At Relativity Space’s Los Angeles HQ, there are “four of the largest metal 3D in the world, churning out rocket parts day and night. The latest model of the company’s proprietary printer, dubbed Stargate, stands 30 feet tall and has two massive robotic arms protruding like tentacles from the cylindrical machine. The Stargate printers will manufacture about 95 percent, by mass, of Relativity’s first rocket, named Terran-1. The only parts which won’t be printed are the electronics, cables, and a handful of moving parts and rubber gaskets.”
In rethinking rocket design, Relativity Space says Terran-1 “will have 100 times fewer parts than a comparable rocket….by consolidating parts and optimizing them for 3D printing, Ellis says Relativity will be able to go from raw materials to the launch pad in just 60 days – in theory, anyway. Relativity hadn’t yet assembled a full Terran-1 and doesn’t expect the rocket to fly until 2021 at the earliest.”
As for printing the components, the Stargate printers are ideal for printing large components quickly, but for parts requiring more precision, “such as the rocket’s engine, Relativity uses the same commercially available metal 3D printers other aerospace companies use. These printers use a different printing technique, in which a laser welds together layers of ultra-fine stainless steel dust.”

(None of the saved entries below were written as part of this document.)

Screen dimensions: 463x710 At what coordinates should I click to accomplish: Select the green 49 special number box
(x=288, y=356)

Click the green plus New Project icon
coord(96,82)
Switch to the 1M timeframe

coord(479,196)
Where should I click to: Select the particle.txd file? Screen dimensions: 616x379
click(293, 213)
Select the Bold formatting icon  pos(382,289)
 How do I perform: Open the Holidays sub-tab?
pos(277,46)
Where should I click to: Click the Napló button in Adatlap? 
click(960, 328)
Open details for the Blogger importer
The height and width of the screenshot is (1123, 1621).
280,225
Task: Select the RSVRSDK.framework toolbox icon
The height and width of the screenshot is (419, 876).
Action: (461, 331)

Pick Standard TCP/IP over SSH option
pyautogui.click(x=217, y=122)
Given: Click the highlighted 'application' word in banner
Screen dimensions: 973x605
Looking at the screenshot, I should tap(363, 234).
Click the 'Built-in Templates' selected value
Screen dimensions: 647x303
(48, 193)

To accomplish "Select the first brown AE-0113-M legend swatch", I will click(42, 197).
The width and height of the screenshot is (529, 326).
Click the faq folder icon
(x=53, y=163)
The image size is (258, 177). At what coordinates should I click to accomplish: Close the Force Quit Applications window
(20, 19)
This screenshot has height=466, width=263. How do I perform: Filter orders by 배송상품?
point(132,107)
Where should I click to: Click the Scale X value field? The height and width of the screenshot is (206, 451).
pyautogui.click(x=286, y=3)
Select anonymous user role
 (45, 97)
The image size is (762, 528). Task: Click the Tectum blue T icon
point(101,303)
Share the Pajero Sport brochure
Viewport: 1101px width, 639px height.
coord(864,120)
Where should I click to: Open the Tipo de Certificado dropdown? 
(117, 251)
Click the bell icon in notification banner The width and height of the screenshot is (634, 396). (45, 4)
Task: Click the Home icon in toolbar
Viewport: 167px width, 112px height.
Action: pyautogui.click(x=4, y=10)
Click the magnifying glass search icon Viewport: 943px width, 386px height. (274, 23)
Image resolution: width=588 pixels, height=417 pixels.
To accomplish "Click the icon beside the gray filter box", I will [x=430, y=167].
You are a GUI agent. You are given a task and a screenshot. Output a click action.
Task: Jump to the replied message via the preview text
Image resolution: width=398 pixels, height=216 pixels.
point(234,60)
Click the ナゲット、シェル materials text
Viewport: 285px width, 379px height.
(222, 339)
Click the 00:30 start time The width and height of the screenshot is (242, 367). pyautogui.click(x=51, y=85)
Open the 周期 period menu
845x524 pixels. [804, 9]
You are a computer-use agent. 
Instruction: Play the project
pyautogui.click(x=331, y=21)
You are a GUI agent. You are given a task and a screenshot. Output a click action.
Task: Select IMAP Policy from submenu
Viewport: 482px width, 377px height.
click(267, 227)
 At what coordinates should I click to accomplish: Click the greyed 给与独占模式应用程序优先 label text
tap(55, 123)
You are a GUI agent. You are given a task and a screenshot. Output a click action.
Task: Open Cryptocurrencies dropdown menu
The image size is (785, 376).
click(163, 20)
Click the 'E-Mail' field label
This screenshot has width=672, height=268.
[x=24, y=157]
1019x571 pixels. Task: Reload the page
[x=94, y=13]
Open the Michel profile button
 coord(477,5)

As Ellis explains: “fully assembled, Terran-1 will stand about 100 feet tall, and be capable of delivering satellites weighing up to 2,800 pounds to low Earth orbit. This puts it above small satellite launchers like Rocket Lab’s Electron but well under the payload capacity of massive rockets like SpaceX’s Falcon 9. This will make Terran-1 particularly well-suited to carrying medium-sized satellites.”
The intersection of the space and additive manufacturing industries was also apparent this month aboard the International Space Station. Extreme Tech reports on a recent development carried out by Russian cosmonauts on the Russian side of the International Space Station up in Earth orbit.
Apparently, these Russian cosmonauts were able to 3D print synthetic meat in space! Prior to the success of this experiment, the “options for artificial meat were limited to plant-based materials from brands like Impossible and Beyond. The next step would be to generate real meat with the aid of bioprinting.”
This is where Israeli startup Aleph Farms comes in.
Aleph Farms “has partnered with several 3D printing companies to conduct this experiment with Russian cosmonauts aboard the International Space Station.” Aleph Farms claims “this is the first time anyone has produced synthetic meat in space.”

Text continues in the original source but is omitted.